There are some positives, however. Inflation remains subdued, fuel prices are coming down, and interest rates are likely to come down a bit more, which will increase consumer demand.

But even if concerns about the military going rogue are decisively addressed, and business confidence and investment start ticking up, it’s difficult to see how that is going to create the necessary employment, De Schepper says.

“It’s all good and well seeing money flowing into our bond market and equity market and so forth, but that’s not creating the jobs that we need. Outside of the fact that there’s no structural load-shedding, we haven’t really felt the benefits of reform as yet. Before we start seeing the improvements and living the improvements, there’s only so much that improved sentiment will do.”

A survey late last year by the Organisation for Economic Co-operation and Development (OECD) ranked South Africa worst among emerging markets in terms of regulations that increase compliance costs that discourage businesses from investing.

‘Cost of doing business’

“The problem is clear; it has been presented in different ways and formats to the government. We have red tape-cutting committees; it gets mentioned in every speech, but nothing gets done about it. It all comes back to the cost of doing business. It is not getting any cheaper or easier to do business in South Africa.

“Even if you jump through all the hoops, it then takes far too long to get the permits and licences you need. You see this in the mining sector, you see it with things that just should be faster, because the rest of the world is doing these things faster.”

De Schepper says they have “relatively bullish conversations” with investors, “but this comes after a horrible decade when we grew 0.8% over the last 10 years. If we talk about 1.5% now, it’s double that, so there’s still some interest. But it’s not enough. In terms of business investment we’re still 15% or 20% below pre-Covid levels.”

The question is whether the government has the appetite and political will to drive the reform investors need to see.

“I think the appetite is there. But the sense of urgency that towards the end of 2024 and heading into 2025 was really top of mind and on every politician’s lips has been lost. It has not been translated into action or tangible results. Hopefully, the local government elections this year will inspire some urgency once again.”

In spite of business confidence ticking up last year, investment levels are far too low, she says.

“The only thing growing the economy at the moment is consumer spending, and we know that you can’t sustain an economy on consumer spending. That is what is driving the bit of growth momentum that we see. But at some point the consumer runs out of money if he doesn’t have a job, or his son or neighbour and so forth doesn’t have a job.

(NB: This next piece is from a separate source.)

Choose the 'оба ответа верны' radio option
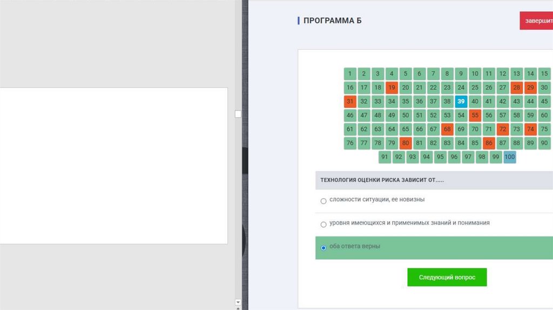Screen dimensions: 553x310 pos(323,248)
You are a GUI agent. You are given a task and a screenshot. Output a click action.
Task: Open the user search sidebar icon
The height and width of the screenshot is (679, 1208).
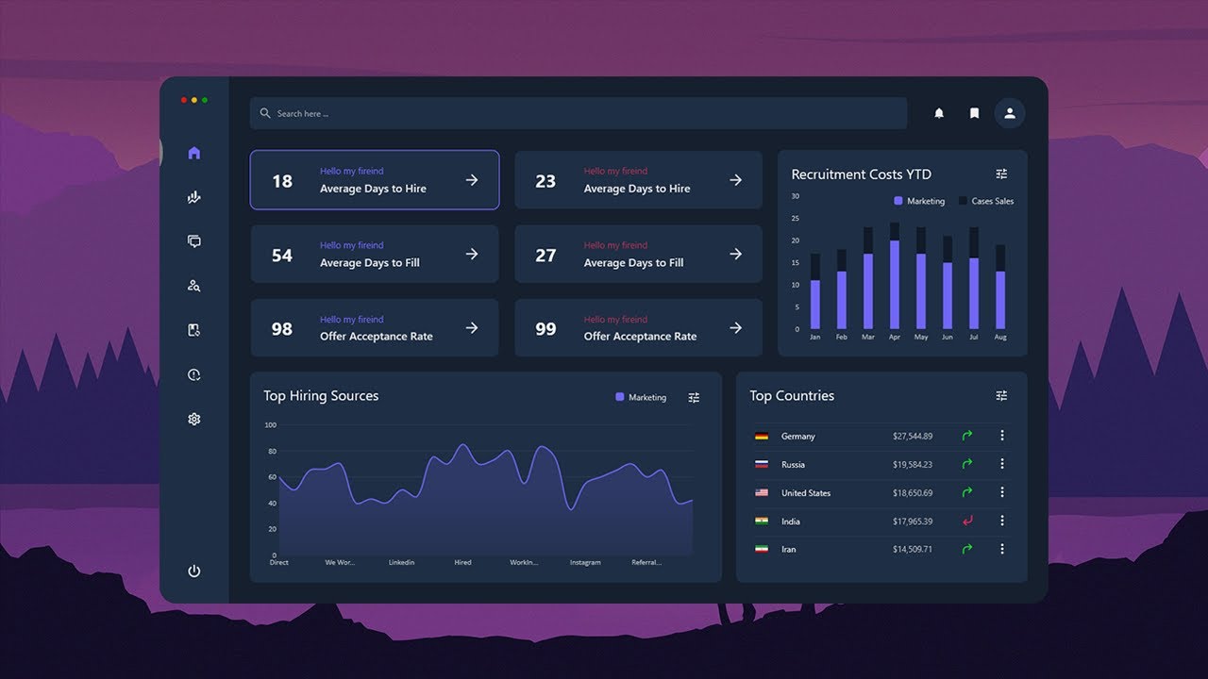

“So it’s buying us a little bit of time for the investment engine to start running, but at the moment it is still stuttering. If you dive into the nitty-gritty detail of our investment data, you see a quarterly increase. Something looks a little bit better, something happens, but you don’t see that momentum building on itself. Forty percent unemployment is not sustainable. That is the real concern. The potential social unrest that comes with an unemployment rate like that is a risk that needs to be priced in.”

It makes recent talk about the commitment of the military to civilian control, and even concerns about a military coup, extremely concerning, she says.

“That was flagged by the minister in the Presidency as a risk last year, and everyone shrugged it off; it was glossed over. But it is certainly a bigger risk now. It should not be something you are having to worry about when you make investment decisions about South Africa, this renewed uncertainty about your president and his control over the national defence force and his cabinet.”